_TASK DATA_

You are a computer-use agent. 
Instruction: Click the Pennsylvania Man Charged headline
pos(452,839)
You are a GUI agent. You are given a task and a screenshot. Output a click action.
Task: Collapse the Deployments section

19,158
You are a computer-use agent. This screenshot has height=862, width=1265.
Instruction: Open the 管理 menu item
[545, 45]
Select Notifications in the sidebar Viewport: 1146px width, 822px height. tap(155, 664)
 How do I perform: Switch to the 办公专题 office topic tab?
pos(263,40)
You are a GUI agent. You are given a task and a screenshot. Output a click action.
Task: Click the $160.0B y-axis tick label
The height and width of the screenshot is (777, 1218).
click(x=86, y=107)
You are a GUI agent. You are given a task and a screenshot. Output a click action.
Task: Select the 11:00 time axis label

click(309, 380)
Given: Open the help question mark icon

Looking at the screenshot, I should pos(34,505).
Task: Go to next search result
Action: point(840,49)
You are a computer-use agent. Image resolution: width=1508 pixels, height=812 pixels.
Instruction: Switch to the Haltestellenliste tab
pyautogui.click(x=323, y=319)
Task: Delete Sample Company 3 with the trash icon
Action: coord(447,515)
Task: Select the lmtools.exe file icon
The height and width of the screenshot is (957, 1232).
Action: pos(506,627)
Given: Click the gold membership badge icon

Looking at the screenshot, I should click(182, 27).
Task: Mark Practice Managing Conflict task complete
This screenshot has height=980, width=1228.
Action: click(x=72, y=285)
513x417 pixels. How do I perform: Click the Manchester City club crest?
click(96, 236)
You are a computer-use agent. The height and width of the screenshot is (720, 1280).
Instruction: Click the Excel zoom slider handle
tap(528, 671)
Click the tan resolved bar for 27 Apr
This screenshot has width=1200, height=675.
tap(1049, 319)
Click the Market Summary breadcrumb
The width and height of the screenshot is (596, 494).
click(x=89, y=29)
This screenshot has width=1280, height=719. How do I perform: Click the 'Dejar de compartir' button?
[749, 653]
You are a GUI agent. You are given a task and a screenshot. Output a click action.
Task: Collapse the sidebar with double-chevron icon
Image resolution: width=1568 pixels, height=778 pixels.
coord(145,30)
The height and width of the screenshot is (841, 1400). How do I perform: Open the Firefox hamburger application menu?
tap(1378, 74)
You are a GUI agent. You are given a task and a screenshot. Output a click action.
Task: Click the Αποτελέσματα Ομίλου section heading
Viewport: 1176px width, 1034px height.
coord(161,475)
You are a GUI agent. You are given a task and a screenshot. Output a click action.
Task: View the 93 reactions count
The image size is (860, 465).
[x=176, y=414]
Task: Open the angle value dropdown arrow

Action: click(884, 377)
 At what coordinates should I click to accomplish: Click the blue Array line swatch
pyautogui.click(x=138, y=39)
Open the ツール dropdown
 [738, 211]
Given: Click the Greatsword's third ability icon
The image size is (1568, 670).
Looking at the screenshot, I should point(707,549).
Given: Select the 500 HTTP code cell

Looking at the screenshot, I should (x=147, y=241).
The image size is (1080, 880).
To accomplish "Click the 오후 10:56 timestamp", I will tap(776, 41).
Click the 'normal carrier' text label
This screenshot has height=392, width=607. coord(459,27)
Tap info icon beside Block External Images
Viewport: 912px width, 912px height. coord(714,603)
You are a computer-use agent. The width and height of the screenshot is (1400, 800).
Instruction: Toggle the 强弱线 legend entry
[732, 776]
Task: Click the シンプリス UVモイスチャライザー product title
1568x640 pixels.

_WHAT THIS TASK INVOLVES_
All of the entries above need to be output again exactly.

_REPLY TO THE TASK_
You are a computer-use agent. 
Instruction: Click the Pennsylvania Man Charged headline
pos(452,839)
You are a GUI agent. You are given a task and a screenshot. Output a click action.
Task: Collapse the Deployments section

19,158
You are a computer-use agent. This screenshot has height=862, width=1265.
Instruction: Open the 管理 menu item
[545, 45]
Select Notifications in the sidebar Viewport: 1146px width, 822px height. tap(155, 664)
 How do I perform: Switch to the 办公专题 office topic tab?
pos(263,40)
You are a GUI agent. You are given a task and a screenshot. Output a click action.
Task: Click the $160.0B y-axis tick label
The height and width of the screenshot is (777, 1218).
click(x=86, y=107)
You are a GUI agent. You are given a task and a screenshot. Output a click action.
Task: Select the 11:00 time axis label

click(309, 380)
Given: Open the help question mark icon

Looking at the screenshot, I should pos(34,505).
Task: Go to next search result
Action: point(840,49)
You are a computer-use agent. Image resolution: width=1508 pixels, height=812 pixels.
Instruction: Switch to the Haltestellenliste tab
pyautogui.click(x=323, y=319)
Task: Delete Sample Company 3 with the trash icon
Action: coord(447,515)
Task: Select the lmtools.exe file icon
The height and width of the screenshot is (957, 1232).
Action: pos(506,627)
Given: Click the gold membership badge icon

Looking at the screenshot, I should click(182, 27).
Task: Mark Practice Managing Conflict task complete
This screenshot has height=980, width=1228.
Action: click(x=72, y=285)
513x417 pixels. How do I perform: Click the Manchester City club crest?
click(96, 236)
You are a computer-use agent. The height and width of the screenshot is (720, 1280).
Instruction: Click the Excel zoom slider handle
tap(528, 671)
Click the tan resolved bar for 27 Apr
This screenshot has width=1200, height=675.
tap(1049, 319)
Click the Market Summary breadcrumb
The width and height of the screenshot is (596, 494).
click(x=89, y=29)
This screenshot has width=1280, height=719. How do I perform: Click the 'Dejar de compartir' button?
[749, 653]
You are a GUI agent. You are given a task and a screenshot. Output a click action.
Task: Collapse the sidebar with double-chevron icon
Image resolution: width=1568 pixels, height=778 pixels.
coord(145,30)
The height and width of the screenshot is (841, 1400). How do I perform: Open the Firefox hamburger application menu?
tap(1378, 74)
You are a GUI agent. You are given a task and a screenshot. Output a click action.
Task: Click the Αποτελέσματα Ομίλου section heading
Viewport: 1176px width, 1034px height.
coord(161,475)
You are a GUI agent. You are given a task and a screenshot. Output a click action.
Task: View the 93 reactions count
The image size is (860, 465).
[x=176, y=414]
Task: Open the angle value dropdown arrow

Action: click(884, 377)
 At what coordinates should I click to accomplish: Click the blue Array line swatch
pyautogui.click(x=138, y=39)
Open the ツール dropdown
 [738, 211]
Given: Click the Greatsword's third ability icon
The image size is (1568, 670).
Looking at the screenshot, I should point(707,549).
Given: Select the 500 HTTP code cell

Looking at the screenshot, I should (x=147, y=241).
The image size is (1080, 880).
To accomplish "Click the 오후 10:56 timestamp", I will tap(776, 41).
Click the 'normal carrier' text label
This screenshot has height=392, width=607. coord(459,27)
Tap info icon beside Block External Images
Viewport: 912px width, 912px height. coord(714,603)
You are a computer-use agent. The width and height of the screenshot is (1400, 800).
Instruction: Toggle the 强弱线 legend entry
[732, 776]
Task: Click the シンプリス UVモイスチャライザー product title
1568x640 pixels.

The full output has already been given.